Eleven transcripts have been identified by AceView, five of which were "good", complete (both N and C termini fully translated) proteins. From the transcripts, there are apparently two main parts of FAM98A: the first four exons and the second four exons, and these parts correspond roughly to the tertiary structure of the protein - the N-terminal alpha-helices to exons 1-4, and the long alpha-helical arm and C terminus coils to exons 5-8.

== Function and Biochemistry ==
The function of FAM98A has not been experimentally determined, though it has been shown to bind its DUF2465 with mRNA. Kiraga et al. have noted that basic proteins bind with nucleic acids. In fact, FAM98A (and it orthologs) have an unmodified isoelectric point of approximately 9.

== Known Interactions ==
FAM98A has been experimentally shown to interact with UBC, DDX1, C14orf166, and SUMO3, and it is coexpressed with DDX1, C14orf166, and RBM25. These latter three proteins interact with mRNA, as FAM98A is also predicted to do. DDX1 is a putative ATP-dependent RNA helicase in a spliceosome, likely releasing the RNA from the splicing complex. C14orf166 is a polymerase II binding factor, and RBM25 regulates alternative splicing. All of these interactions suggest that FAM98A is a nuclear protein. FAM98A also interacts with SUMO3, which sumoylates lysines in the protein to facilitate transport across the nuclear membrane between the nucleus and cytosol. FAM98A also binds nonspecific mRNA indicating a potential mRNA shuttle out of the nucleus to the ribosomes.

== Clinical Significance ==
In a study that looked at differences in expression levels of certain genes (including FAM98A) in both young and old men with high or low protein diets, the expression levels were measured as a ratio of low/high protein diets in each group of men (young and old). FAM98A had increased expression in low protein diets in both young and old men, 1.01 and 1.20, respectively. Only one other gene in the study had the same trend of increased expression in lower protein diets in both groups: THOC4. THOC4, THO Complex 4 or Aly/REF export factor, dimerizes to form a larger complex and chaperones spliced mRNA, assisting with processing and export of the mRNA. The paper mentions that up-regulation of mRNA in older individuals is associated with RNA binding/splicing, signaling proteins, and protein degradation; in fact, the older group has the higher expression of FAM98A in low protein diets than the younger men.

Exercise:
In three sentences, summarize the FAM98A text above.

Data provided:

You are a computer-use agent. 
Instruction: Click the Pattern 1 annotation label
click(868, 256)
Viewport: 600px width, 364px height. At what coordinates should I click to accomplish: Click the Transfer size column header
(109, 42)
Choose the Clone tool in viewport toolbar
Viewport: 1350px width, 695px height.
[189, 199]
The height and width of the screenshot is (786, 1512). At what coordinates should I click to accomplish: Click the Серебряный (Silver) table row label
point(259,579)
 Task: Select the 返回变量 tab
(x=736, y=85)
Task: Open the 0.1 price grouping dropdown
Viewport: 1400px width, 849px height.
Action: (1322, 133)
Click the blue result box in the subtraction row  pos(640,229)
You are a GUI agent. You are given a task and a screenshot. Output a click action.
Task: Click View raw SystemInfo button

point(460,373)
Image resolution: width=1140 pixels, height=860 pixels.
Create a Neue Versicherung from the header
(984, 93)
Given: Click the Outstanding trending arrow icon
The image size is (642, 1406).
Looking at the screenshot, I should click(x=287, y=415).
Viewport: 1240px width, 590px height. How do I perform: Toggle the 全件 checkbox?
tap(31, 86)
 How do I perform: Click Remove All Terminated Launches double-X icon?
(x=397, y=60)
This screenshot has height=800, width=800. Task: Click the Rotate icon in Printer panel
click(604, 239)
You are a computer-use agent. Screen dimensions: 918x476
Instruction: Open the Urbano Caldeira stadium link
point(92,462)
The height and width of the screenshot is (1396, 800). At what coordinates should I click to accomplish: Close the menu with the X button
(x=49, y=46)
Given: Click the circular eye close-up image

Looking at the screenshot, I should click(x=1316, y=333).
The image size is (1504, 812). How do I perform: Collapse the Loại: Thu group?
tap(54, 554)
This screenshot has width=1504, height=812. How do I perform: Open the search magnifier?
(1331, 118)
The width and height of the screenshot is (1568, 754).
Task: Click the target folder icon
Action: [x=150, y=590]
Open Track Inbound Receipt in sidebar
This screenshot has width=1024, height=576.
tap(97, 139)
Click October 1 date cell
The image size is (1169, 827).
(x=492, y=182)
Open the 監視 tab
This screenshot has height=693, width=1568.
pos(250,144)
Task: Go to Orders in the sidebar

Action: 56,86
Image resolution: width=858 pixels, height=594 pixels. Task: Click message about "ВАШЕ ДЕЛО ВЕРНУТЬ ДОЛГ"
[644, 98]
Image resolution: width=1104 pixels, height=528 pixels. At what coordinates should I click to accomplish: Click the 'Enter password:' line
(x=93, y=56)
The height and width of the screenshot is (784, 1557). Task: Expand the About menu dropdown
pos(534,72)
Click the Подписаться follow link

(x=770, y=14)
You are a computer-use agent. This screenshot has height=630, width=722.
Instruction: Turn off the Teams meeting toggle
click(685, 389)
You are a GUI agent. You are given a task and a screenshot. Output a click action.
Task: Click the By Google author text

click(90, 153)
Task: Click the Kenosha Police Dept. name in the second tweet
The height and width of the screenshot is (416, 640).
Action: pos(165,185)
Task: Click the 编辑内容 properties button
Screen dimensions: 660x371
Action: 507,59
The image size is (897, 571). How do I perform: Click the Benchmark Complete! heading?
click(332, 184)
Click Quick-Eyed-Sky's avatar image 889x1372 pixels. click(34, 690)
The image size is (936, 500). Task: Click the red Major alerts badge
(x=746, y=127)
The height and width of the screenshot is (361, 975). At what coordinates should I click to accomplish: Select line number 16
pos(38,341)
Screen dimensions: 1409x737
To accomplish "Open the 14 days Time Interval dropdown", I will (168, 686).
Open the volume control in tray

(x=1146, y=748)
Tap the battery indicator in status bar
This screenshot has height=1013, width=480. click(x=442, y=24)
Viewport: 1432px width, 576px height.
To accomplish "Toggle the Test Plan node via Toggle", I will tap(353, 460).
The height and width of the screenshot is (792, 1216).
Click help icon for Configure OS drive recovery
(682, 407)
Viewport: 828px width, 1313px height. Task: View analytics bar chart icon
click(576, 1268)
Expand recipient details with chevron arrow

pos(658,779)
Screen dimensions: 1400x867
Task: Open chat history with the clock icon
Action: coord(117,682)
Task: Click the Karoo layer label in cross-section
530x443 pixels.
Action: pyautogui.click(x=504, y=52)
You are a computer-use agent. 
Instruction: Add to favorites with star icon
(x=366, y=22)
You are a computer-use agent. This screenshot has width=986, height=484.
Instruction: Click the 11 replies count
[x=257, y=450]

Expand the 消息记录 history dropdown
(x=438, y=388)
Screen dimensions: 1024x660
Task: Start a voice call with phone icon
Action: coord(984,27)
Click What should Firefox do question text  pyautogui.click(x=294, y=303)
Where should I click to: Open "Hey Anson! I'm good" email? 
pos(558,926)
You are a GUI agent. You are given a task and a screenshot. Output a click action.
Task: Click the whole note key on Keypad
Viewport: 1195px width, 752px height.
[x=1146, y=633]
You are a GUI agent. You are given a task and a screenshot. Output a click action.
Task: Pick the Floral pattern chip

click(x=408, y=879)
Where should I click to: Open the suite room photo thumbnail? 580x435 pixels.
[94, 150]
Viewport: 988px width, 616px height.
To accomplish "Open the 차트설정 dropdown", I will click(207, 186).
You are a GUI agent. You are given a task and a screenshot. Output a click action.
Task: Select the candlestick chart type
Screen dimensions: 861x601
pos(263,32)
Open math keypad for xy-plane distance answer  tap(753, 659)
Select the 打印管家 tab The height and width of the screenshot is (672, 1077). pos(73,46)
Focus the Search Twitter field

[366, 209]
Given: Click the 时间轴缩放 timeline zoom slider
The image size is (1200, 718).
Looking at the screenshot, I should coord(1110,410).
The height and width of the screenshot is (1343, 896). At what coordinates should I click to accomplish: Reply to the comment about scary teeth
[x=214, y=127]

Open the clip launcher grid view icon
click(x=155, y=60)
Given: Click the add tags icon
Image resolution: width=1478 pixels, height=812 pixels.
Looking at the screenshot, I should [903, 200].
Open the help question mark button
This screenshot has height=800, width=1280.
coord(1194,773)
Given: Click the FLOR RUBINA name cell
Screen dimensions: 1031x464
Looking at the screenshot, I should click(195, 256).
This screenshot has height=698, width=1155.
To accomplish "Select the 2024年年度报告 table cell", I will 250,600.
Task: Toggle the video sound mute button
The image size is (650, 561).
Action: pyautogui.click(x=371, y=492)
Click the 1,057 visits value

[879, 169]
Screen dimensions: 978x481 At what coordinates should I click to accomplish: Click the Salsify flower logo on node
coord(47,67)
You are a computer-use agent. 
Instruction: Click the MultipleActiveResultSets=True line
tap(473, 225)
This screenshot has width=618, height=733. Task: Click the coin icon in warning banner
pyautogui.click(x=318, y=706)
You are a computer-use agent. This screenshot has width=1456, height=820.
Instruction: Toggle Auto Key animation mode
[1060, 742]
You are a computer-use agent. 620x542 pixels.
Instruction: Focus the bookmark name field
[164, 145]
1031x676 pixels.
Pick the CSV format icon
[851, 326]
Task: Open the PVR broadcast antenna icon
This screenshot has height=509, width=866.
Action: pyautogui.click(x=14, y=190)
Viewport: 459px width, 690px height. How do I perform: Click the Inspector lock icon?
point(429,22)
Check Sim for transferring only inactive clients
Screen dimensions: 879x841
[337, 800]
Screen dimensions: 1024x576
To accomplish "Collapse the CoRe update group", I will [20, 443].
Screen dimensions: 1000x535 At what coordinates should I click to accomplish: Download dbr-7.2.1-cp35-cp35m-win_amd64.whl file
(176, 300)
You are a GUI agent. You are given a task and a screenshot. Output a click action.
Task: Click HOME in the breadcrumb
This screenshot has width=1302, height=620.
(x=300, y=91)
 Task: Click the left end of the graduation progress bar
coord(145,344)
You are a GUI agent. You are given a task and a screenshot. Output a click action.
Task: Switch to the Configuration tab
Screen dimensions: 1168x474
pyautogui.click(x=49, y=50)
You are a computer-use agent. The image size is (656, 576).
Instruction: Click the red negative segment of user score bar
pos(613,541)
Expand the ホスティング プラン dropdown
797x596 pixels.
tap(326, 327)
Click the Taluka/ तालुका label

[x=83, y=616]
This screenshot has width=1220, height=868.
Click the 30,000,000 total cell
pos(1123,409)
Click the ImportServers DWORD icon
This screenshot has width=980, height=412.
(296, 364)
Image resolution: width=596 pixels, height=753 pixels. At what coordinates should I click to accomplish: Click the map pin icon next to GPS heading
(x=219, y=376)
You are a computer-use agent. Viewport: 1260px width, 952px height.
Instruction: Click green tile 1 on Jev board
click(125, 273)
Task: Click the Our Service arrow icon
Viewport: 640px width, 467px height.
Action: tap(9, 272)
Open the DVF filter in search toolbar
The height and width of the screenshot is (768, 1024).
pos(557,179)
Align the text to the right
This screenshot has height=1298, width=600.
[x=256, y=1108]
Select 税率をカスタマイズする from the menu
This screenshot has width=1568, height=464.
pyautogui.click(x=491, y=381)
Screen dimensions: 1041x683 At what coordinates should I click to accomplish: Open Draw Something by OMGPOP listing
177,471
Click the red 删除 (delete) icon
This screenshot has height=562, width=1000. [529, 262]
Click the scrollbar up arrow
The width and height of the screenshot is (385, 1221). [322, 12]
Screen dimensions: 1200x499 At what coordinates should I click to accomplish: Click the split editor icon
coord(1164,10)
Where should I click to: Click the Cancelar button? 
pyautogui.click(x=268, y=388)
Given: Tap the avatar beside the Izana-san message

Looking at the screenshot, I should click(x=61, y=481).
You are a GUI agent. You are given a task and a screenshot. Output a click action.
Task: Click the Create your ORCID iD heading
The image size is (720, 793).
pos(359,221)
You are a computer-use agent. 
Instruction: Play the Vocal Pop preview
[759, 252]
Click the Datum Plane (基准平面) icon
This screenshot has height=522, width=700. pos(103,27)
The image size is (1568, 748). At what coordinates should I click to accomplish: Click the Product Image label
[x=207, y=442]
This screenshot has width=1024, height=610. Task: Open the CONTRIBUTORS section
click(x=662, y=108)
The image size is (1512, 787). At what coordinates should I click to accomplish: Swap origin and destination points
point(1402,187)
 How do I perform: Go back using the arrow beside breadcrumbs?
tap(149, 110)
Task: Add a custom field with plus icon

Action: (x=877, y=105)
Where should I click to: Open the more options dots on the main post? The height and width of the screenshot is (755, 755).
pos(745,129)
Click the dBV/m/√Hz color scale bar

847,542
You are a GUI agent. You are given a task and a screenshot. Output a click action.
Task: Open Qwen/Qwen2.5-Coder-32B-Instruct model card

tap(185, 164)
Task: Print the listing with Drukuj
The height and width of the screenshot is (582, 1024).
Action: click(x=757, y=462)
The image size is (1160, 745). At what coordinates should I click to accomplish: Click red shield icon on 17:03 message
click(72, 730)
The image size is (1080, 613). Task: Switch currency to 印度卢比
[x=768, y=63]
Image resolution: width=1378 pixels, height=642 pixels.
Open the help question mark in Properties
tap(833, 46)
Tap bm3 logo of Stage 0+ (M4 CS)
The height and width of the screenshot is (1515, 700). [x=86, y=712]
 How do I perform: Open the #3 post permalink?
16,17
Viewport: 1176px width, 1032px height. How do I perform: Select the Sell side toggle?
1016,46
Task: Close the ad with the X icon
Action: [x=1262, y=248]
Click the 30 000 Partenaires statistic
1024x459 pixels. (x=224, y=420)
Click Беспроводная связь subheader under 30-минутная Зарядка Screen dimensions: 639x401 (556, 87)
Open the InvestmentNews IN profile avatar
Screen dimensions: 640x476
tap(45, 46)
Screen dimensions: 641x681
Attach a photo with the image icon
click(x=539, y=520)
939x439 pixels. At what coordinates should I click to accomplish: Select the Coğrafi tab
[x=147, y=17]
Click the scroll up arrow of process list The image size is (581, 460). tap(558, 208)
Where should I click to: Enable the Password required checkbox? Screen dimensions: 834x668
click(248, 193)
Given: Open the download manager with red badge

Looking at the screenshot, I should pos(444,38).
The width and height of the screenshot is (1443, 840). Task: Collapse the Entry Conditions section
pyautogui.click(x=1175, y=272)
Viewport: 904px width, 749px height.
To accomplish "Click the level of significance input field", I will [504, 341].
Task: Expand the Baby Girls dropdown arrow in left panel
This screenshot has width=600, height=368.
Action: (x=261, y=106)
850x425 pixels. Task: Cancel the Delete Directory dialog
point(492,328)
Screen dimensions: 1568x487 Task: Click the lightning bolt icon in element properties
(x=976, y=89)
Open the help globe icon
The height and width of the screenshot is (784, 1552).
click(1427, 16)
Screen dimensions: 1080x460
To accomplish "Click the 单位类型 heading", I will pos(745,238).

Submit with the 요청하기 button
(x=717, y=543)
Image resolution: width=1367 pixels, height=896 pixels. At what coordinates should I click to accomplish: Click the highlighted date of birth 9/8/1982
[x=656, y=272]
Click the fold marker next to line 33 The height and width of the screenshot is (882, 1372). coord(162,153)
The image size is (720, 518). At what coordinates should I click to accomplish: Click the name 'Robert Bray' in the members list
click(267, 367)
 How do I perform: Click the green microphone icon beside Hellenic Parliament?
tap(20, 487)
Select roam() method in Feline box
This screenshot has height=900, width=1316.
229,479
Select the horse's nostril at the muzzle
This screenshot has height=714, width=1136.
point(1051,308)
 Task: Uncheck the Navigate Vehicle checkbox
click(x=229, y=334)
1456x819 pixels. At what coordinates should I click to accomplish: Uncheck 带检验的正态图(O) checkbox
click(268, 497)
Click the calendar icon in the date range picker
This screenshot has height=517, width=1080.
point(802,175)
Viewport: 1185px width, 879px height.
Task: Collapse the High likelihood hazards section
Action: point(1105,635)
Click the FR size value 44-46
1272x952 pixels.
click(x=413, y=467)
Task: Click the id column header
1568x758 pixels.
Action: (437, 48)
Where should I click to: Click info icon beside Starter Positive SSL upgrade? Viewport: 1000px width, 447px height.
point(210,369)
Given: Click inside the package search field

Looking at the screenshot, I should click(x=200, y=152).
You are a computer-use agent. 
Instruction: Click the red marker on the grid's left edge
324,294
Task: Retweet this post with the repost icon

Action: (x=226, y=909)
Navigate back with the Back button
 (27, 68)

Result of the exercise:
The function of FAM98A has not been experimentally determined, though it has been shown to bind mRNA, and its transcripts fall into two main parts that roughly match the protein's structure. It interacts with UBC, DDX1, C14orf166, and SUMO3 and is coexpressed with DDX1, C14orf166, and RBM25, and these interactions suggest it is a nuclear protein. In a study of young and old men on high or low protein diets, FAM98A showed increased expression on low protein diets in both groups, with the older men showing the higher expression.